Domaine du Bouchot is a small estate in Pouilly-Fumé that is thoroughly committed to its own way of doing things. Antoine Gufier took over in 2018 after 12 years working abroad, including Michel Rolland in Argentina and Duncan Savage in South Africa. He returned to the first certified organic farm in Pouilly-Fumé in 2009, and in 2022 the estate was named "Discovery of the Year" by La Revue du Vin de France. Gufier is one of the most exciting young producers in the Loire today.
Saint-Andrand sits on a hill studded with flint, silex and its smoky characteristics that gave Pouilly-Fumé its name. Why it matters: when two flint stones strike each other, they produce sparks and smoke. The vines take this feature into the grapes. Bouchaud also works with cayote (shallow stony limestone) and terre blanche (heavy kimmeridge clay with high marine fossil content). The vineyard is on a single southwestern slope, and the climate is semi-continental, with the Loire moderating the cold.

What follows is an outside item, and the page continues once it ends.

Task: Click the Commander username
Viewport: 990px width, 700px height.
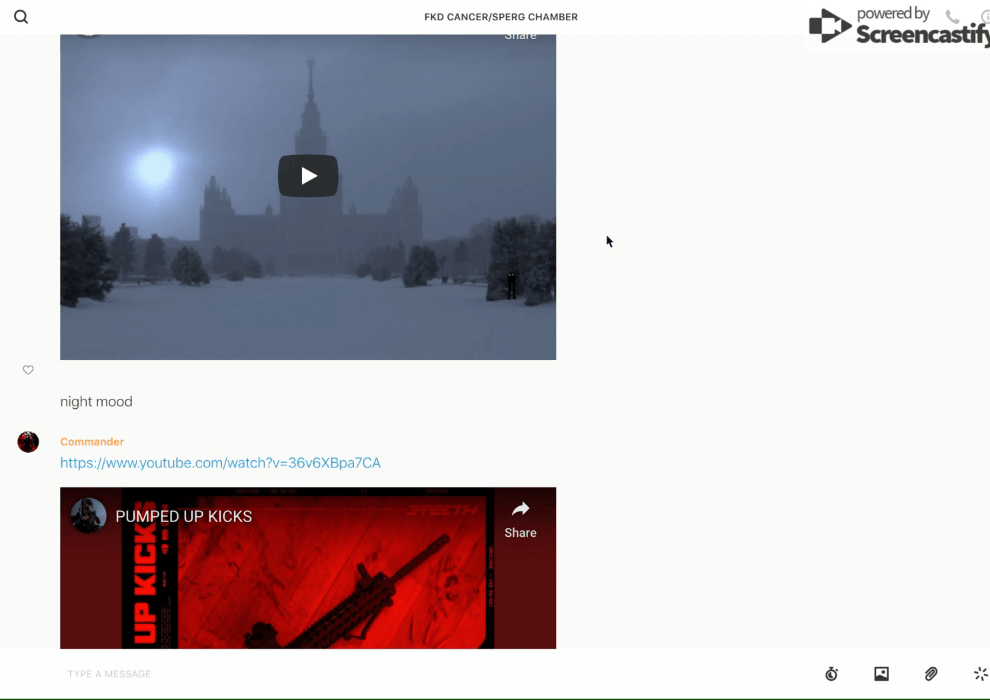Action: pyautogui.click(x=92, y=442)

Antoine Gouffier's rules in the cellar are simple. The wines are harvested by hand and fermentation begins spontaneously with indigenous yeasts. Most of the wine is fermented in stainless steel, but a small amount goes into French oak barrels or amphorae (clay vessels that are still rare in the region). This combination makes the difference. The stainless steel retains the citrus and flint notes, the oak adds texture, and the amphoras give rounded flavors and savory notes. The vineyard is certified organic and biodynamic. This is not a refined Sauvignon. It is lively.
Smoke and saltiness require food with fat and brine. There are several directions:
Serve chilled at 10-12°C. If served too chilled, the flint flavor will be lost.